Congo-Kinshasa: Bakonga - L'aveu avant le procès

21 Avril 2021

Le ministre sortant de l'Enseignement Primaire et Secondaire, Willy Bakonga, a été arrêté le mardi 20 avril à l'aéroport de Maya-Maya, à Brazzaville, alors qu'il s'apprêtait à prendre un vol d'Air France pour Paris. On laisse entendre qu'il était porteur, au moment de son arrestation, d'une valise contenant deux millions de dollars américains. Naturellement, le gouvernement de Kinshasa devrait saisir son homologue du Congo/Brazzaville pour solliciter son extradition.

Selon plusieurs sources, Willy Bakonga attend toujours son rapatriement à Kinshasa. Les mêmes sources signalent qu'il avait traversé clandestinement le fleuve Congo, sous une fausse identité. La raison de sa fuite est facile à devenir. Comme d'aucuns le savent, l'homme est impatiemment attendu au Parquet général près la Cour de Cassation, qui lui avait du reste adressé un mandat de comparution pour le vendredi 17 avril 2021.

Mais, à cette date, un de ses avocats s'était présenté à l'office du magistrat instructeur pour solliciter un report pour le mardi 20 avril. Curieusement, à cette nouvelle date, l'ancien ministre de l'EPST a fait faux bond à la justice. On note, avec le recul du temps, que l'homme ne se trouvait plus à Kinshasa et qu'en réalité, il était dans le schéma de la fuite à l'étranger.

Pourquoi Willy Bakonga, qui ne cessait de clamer son innocence à la ronde, dans les médias et les réseaux sociaux, tout au long du procès des saboteurs de la gratuité de l'éducation de base, au mois de mars dernier à la Cour d'Appel de Kinshasa, a-t-il cherché à se soustraire à la justice ?

L'acte posé par ce membre du gouvernement sortant ne peut être interprété autrement que comme un aveu de culpabilité, avant même l'ouverture de son procès. Cette circonstance aggravante donne raison à ses deux anciens collaborateurs, à savoir l'Inspecteur Général de l'Enseignement Primaire, Secondaire et Technique (EPST), Michel Djamba, et au Directeur national du Secope (Service de Contrôle et de Paie des Enseignants), Delon Kompay, condamnés à 20 ans de travaux forcés chacun depuis le 25 mars dernier et actuellement en séjour à la Prison Centrale de Makala, qui citaient régulièrement Bakonga comme le principal donneur d'ordre dans les détournements de plus d'un milliard de francs congolais pour le premier et de plus de 65 milliards de dollars américains pour le second.

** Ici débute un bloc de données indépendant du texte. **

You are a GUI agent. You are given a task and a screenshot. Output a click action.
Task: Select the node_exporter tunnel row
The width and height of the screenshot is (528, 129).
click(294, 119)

La tentative malheureuse de sortie de l'intéressé pour l'extérieur, avec dans ses bagages la bagatelle somme de 2 millions de dollars pousse les observateurs à accréditer la thèse de sa totale implication dans la maffia d'alignement des écoles et enseignants fictifs dans le fichier de paie de son ministère, des détournements des frais d'organisation de l'Examen d'Etat et du Test de Fin d'Etudes Primaires ainsi que de fausses factures d'achats d'intrants et d'équipements de bureau.

Les complices de Bakonga tremblent...

Jusque-là, il n'y a que deux hauts fonctionnaires, à savoir l'Inspecteur Général de l'Enseignement Primaire, Secondaire et Professionnel, et le Directeur Général du Secope, qui ont été condamnés dans le dossier des saboteurs de la gratuité de l'éducation de base. D'autres petits fonctionnaires attendent encore, sous divers mandats d'arrêt provisoire, l'ouverture de leurs procès.

S'agissant des complices de Bakonga aussi bien dans son cabinet que dans ceux de ses collègues des Finances et du Budget, ils sont occupés à trembler car l'étau est en train de se resserrer autour d'eux. La justice devrait mener des investigations poussées pour démanteler les réseaux maffieux qui actionnaient la chaîne de la dépense publique, en amont comme en aval, pour pomper l'argent destiné à la gratuité de l'éducation de base, au préjudice des enfants congolais. Le rouleau compresseur de la justice devrait s'étendre aux gestionnaires des écoles conventionnées catholiques, protestantes, musulmanes et autres kimbanguistes pour savoir s'ils ont réellement les mains propres ou non.